Георгий Владимирович как-то сразу отяжелел и постарел.
Когда он снова подсел к Смолянинову, его лицо было бледное, уставшее.
— Ты прав, Георгий! — после долгого молчания проговорил Смолянинов. Мы научились готовить войска, они — планировать и вести бой. Этому ценному сейчас преимуществу нельзя противопоставлять себя. Нужно становиться на место, где принесешь пользу, а не вред.
Савельев не мог не согласиться с ним, но в душе чувствовал обиду.
— Так сказать, разделение труда, — с иронией проговорил он.
Еще до выезда в штаб фронта у Георгия Владимировича сложилось твердое намерение просить назначения на должность хотя бы командира дивизии.
Фамилия Максимов, которую накануне сообщил ему Смолянинов, ничего Георгию Владимировичу не сказала. Это его даже несколько удивило. Но достаточно было первого взгляда на командующего фронтом, чтобы он узнал в нем маршала Мерецкого, хотя на нем и был мундир генерал-полковника. Последний раз Георгий Владимирович встречался с ним в 1940 году. За эти годы в нем мало что изменилось.

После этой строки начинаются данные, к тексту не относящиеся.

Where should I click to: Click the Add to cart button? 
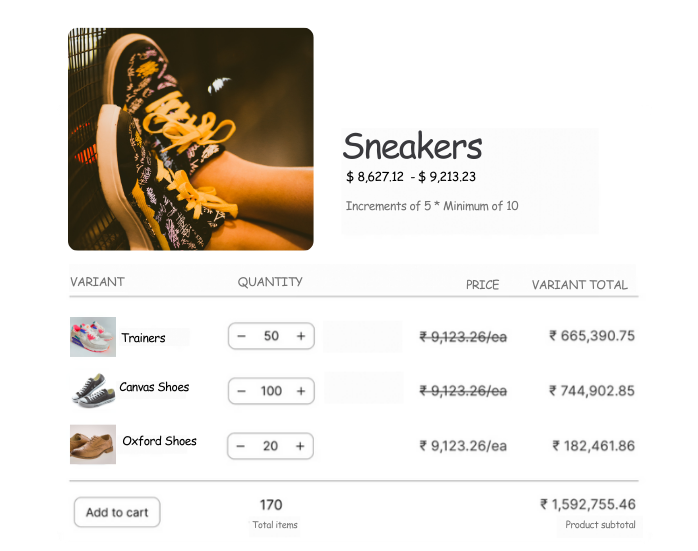coord(117,512)
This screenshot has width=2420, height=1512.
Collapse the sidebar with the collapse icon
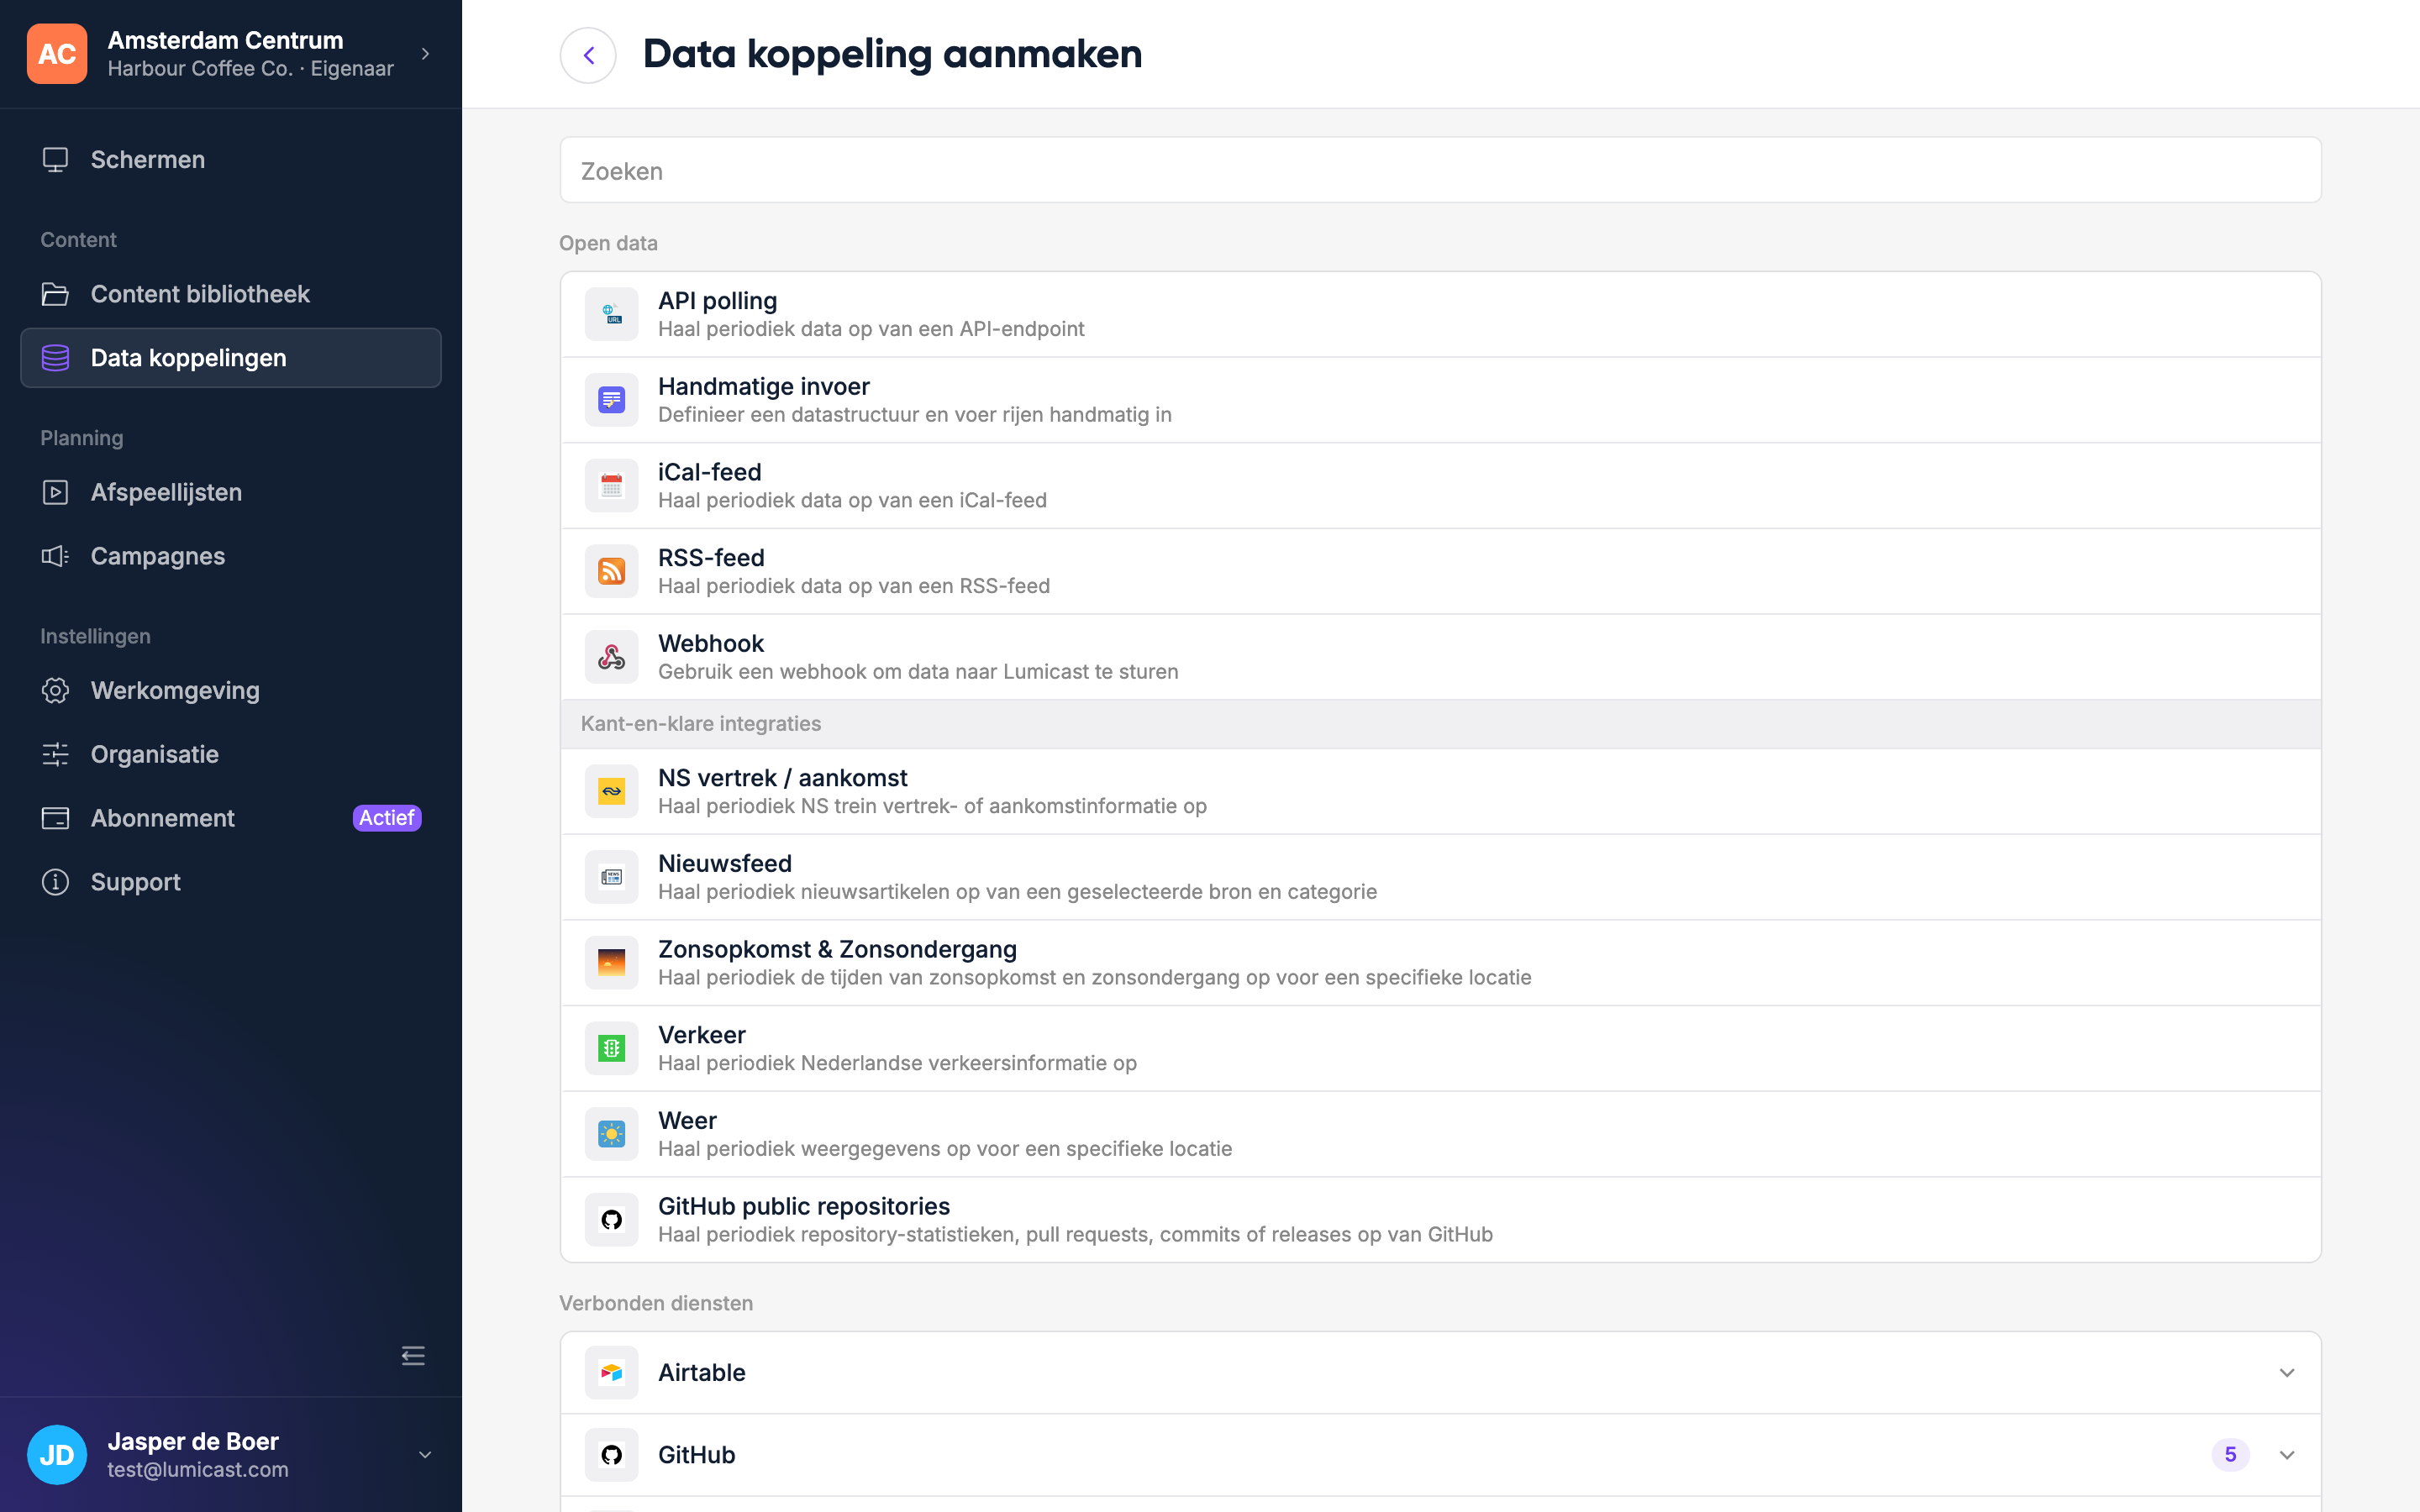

Как тогда, так и теперь в нем сквозила непоколебимая уверенность и спокойствие. При своем волевом характере Мерецков не ограничивал инициативу ни своего штаба, ни командиров — потому и проводимые им операции не повторяли прошлого, отличались дерзостью и оперативным разнообразием.
Даже генеральский мундир — эта «маленькая» военная хитрость указывала на большую предусмотрительность: появление в Уссурийске еще одного генерала не могло встревожить японцев, прибытие маршала могло раскрыть не только готовящуюся операцию, но и ее масштабы.